Among the many reasons to make the move to the cloud, scalability is one of the most compelling. What is scalability in cloud computing? Scalability is the ability to easily add or subtract compute or storage resources. Horizontal and vertical scaling in cloud computing makes it easier for enterprises to provision the right number and size of resources without the overhead of running a data center.
Cloud vs. Data Center
The switch to cloud has improved the computing power for organizations that used to run on-premises servers. The leading cloud providers — Amazon Web Services (AWS), Microsoft Azure, and Google Cloud Platform — offer flexibility for organizations that may need to add or reduce resources at a moment’s notice.
With on-prem data centers, however, the process of scaling resources was and remains incredibly costly, slow, and difficult to manage. In a data center, scaling up means buying new server hardware and disk arrays. This ends up being a costly and time-consuming process for many organizations. Even after leaders approve new equipment purchases, it can take months after the order is placed before the equipment arrives. That doesn’t even include the time and resources IT personnel spend installing, maintaining, updating, and repairing the servers. In short, data centers are costly and time-consuming for businesses to run today.

### Data excerpt
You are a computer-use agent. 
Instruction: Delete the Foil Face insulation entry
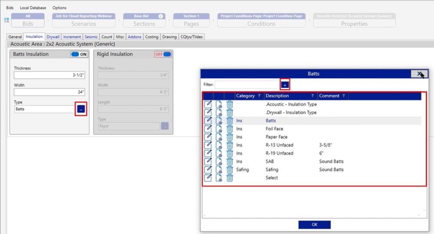click(230, 129)
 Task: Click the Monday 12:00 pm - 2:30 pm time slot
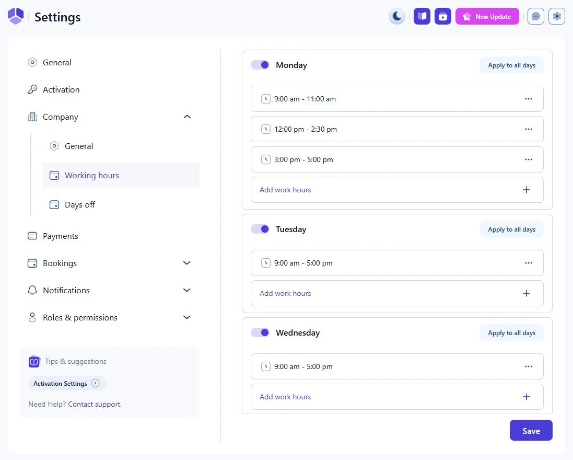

### The request
Can you copy out the entire passage about cloud scalability word for word? Rely only on the passage about cloud scalability, not on the listing.

### Task result
Among the many reasons to make the move to the cloud, scalability is one of the most compelling. What is scalability in cloud computing? Scalability is the ability to easily add or subtract compute or storage resources. Horizontal and vertical scaling in cloud computing makes it easier for enterprises to provision the right number and size of resources without the overhead of running a data center.
Cloud vs. Data Center
The switch to cloud has improved the computing power for organizations that used to run on-premises servers. The leading cloud providers — Amazon Web Services (AWS), Microsoft Azure, and Google Cloud Platform — offer flexibility for organizations that may need to add or reduce resources at a moment’s notice.
With on-prem data centers, however, the process of scaling resources was and remains incredibly costly, slow, and difficult to manage. In a data center, scaling up means buying new server hardware and disk arrays. This ends up being a costly and time-consuming process for many organizations. Even after leaders approve new equipment purchases, it can take months after the order is placed before the equipment arrives. That doesn’t even include the time and resources IT personnel spend installing, maintaining, updating, and repairing the servers. In short, data centers are costly and time-consuming for businesses to run today.